- [Records shown]:
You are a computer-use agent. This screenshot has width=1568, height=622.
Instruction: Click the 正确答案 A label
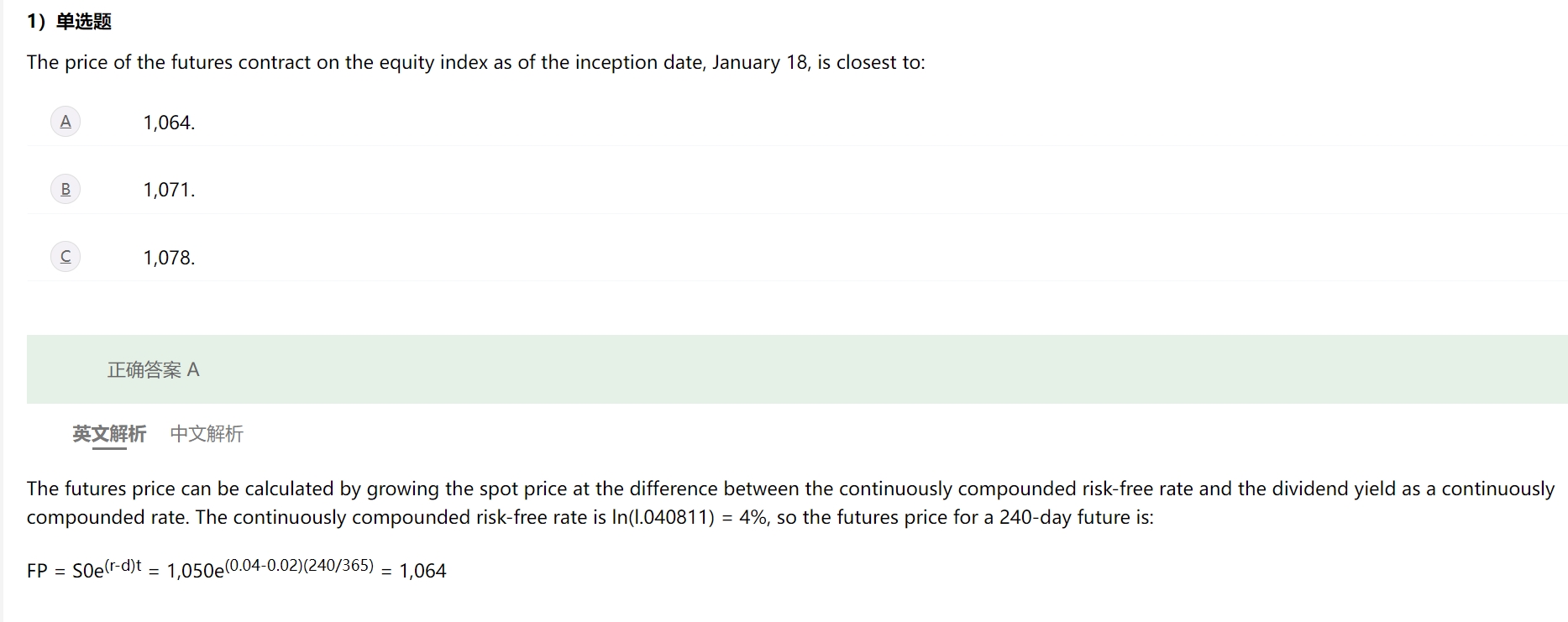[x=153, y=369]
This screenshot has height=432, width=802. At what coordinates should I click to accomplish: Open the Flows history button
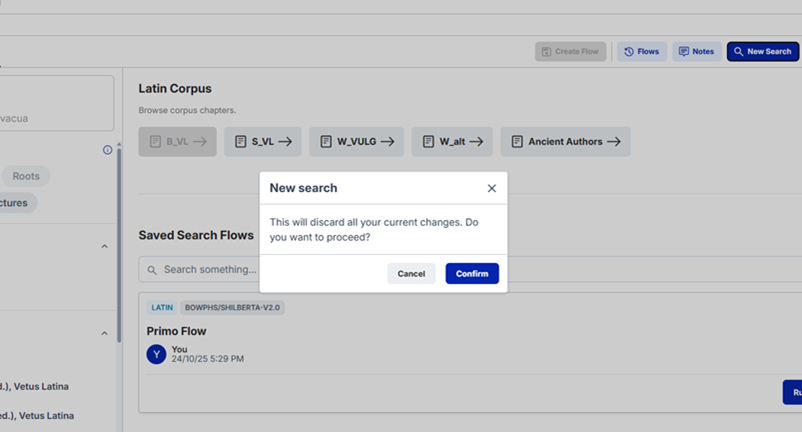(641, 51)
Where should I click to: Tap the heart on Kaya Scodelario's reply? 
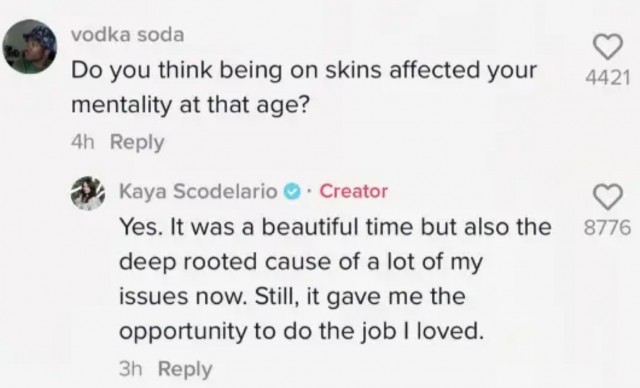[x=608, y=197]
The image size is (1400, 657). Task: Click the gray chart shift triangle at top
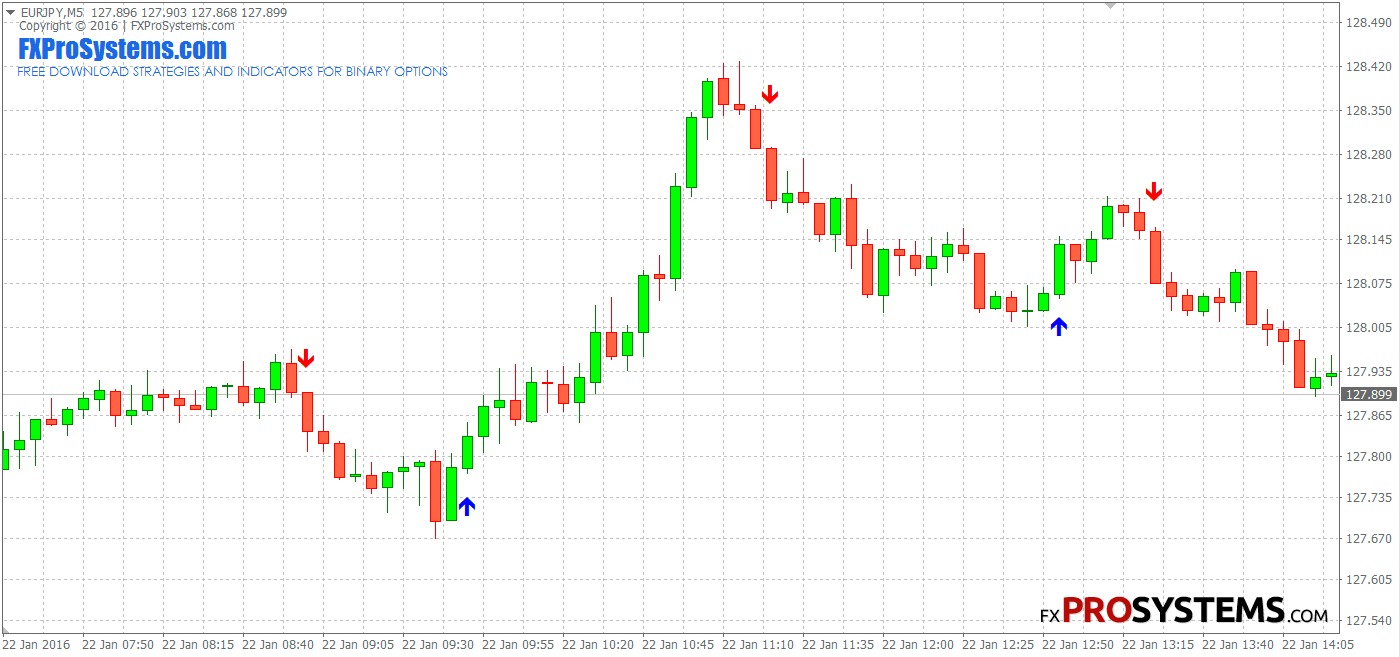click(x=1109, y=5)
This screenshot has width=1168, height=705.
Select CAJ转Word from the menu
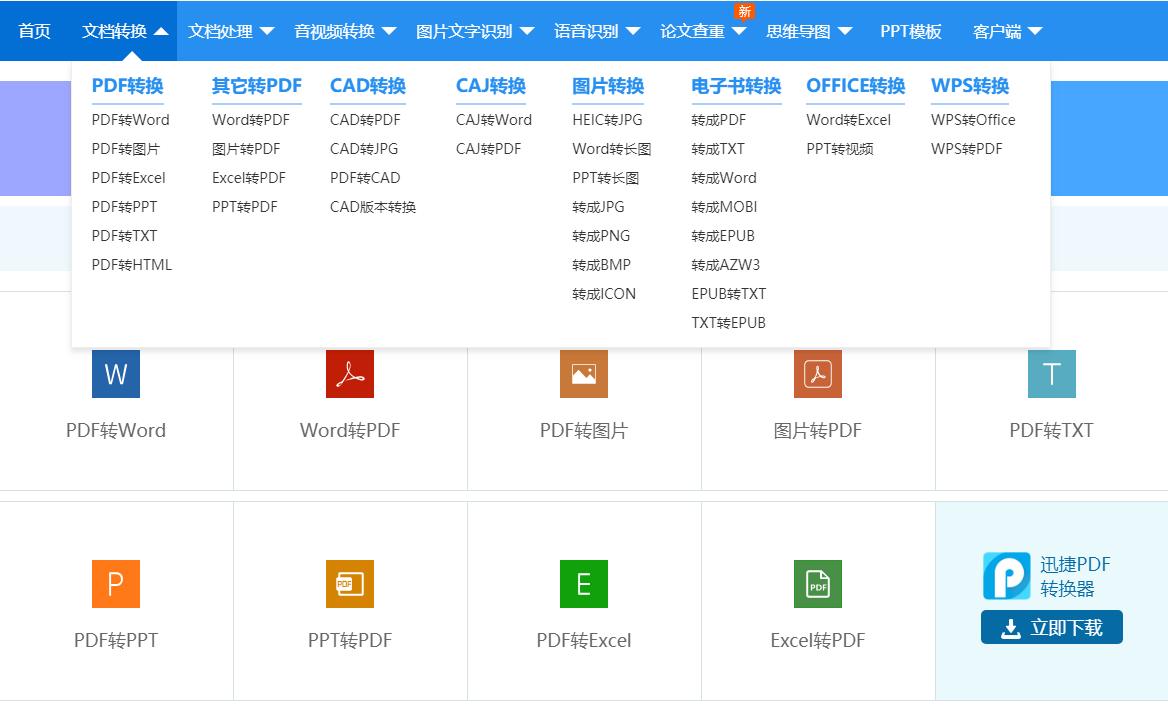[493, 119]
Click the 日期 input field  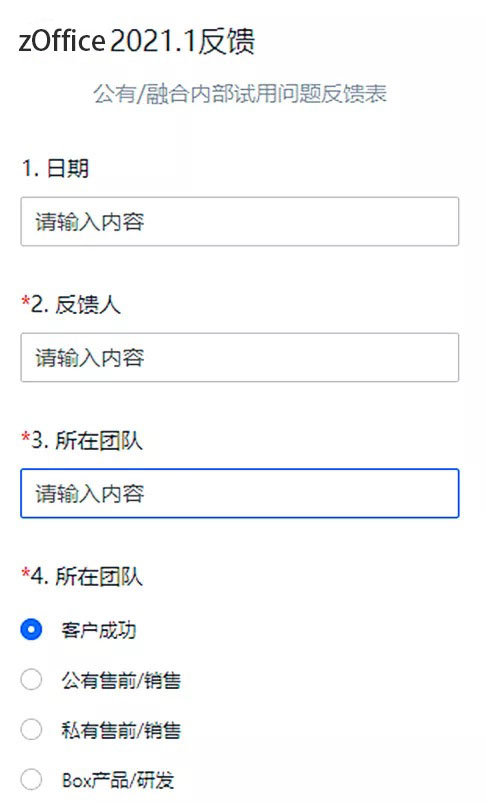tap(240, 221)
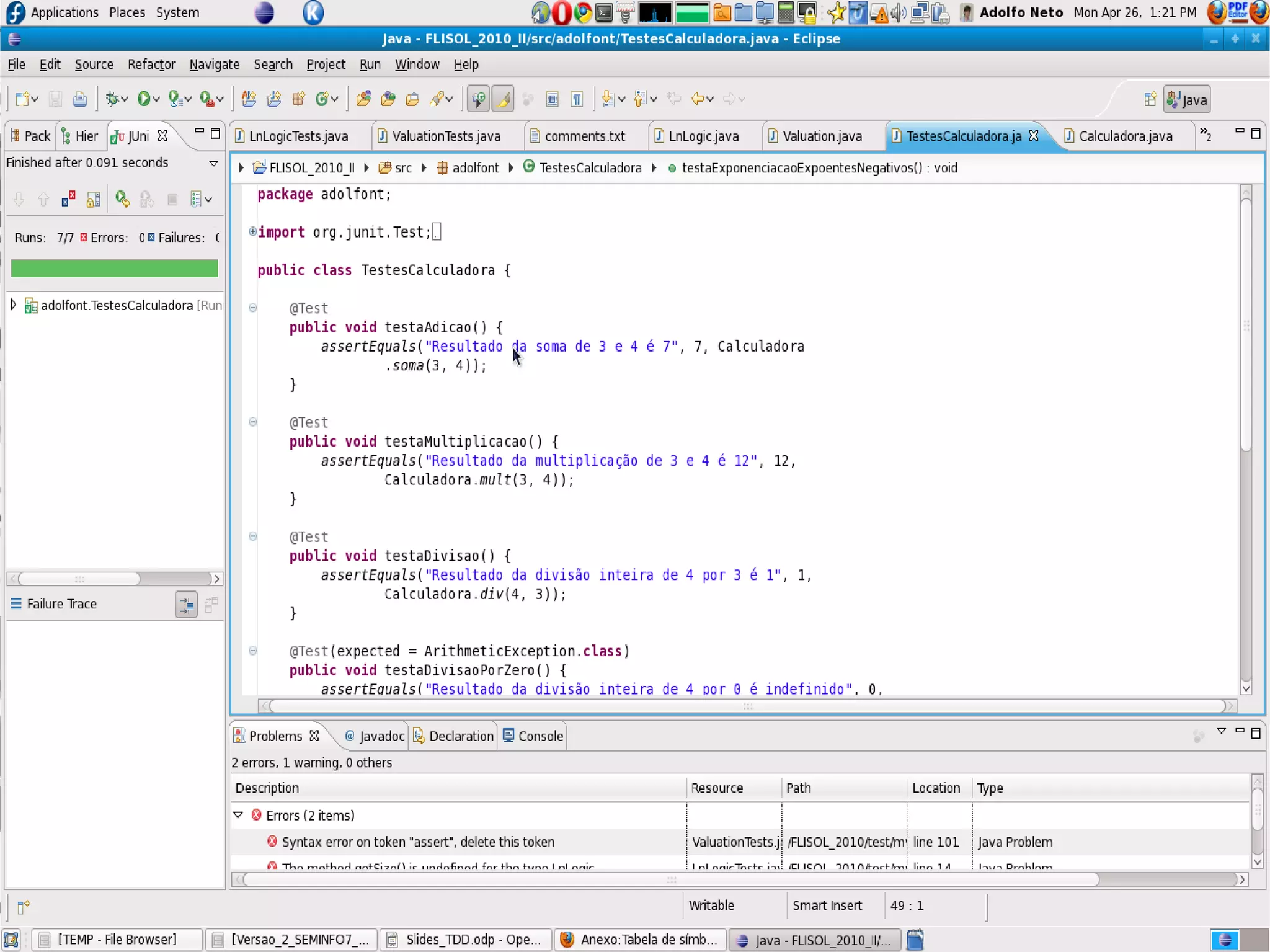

- [Stated task]:
Reproduce the entries starting at the line containing "This screenshot has height=432, width=802." and ending at the line containing "click(x=1109, y=5)", substituting "arrow" for "triangle" and leaving everything else unchanged. Omit the pictures from your output.

- [Task solution]:
This screenshot has height=432, width=802. At what coordinates should I click to accomplish: Open the Flows history button
(641, 51)
Where should I click to: Tap the heart on Kaya Scodelario's reply? 
[x=608, y=197]
The image size is (1400, 657). Task: Click the gray chart shift arrow at top
click(x=1109, y=5)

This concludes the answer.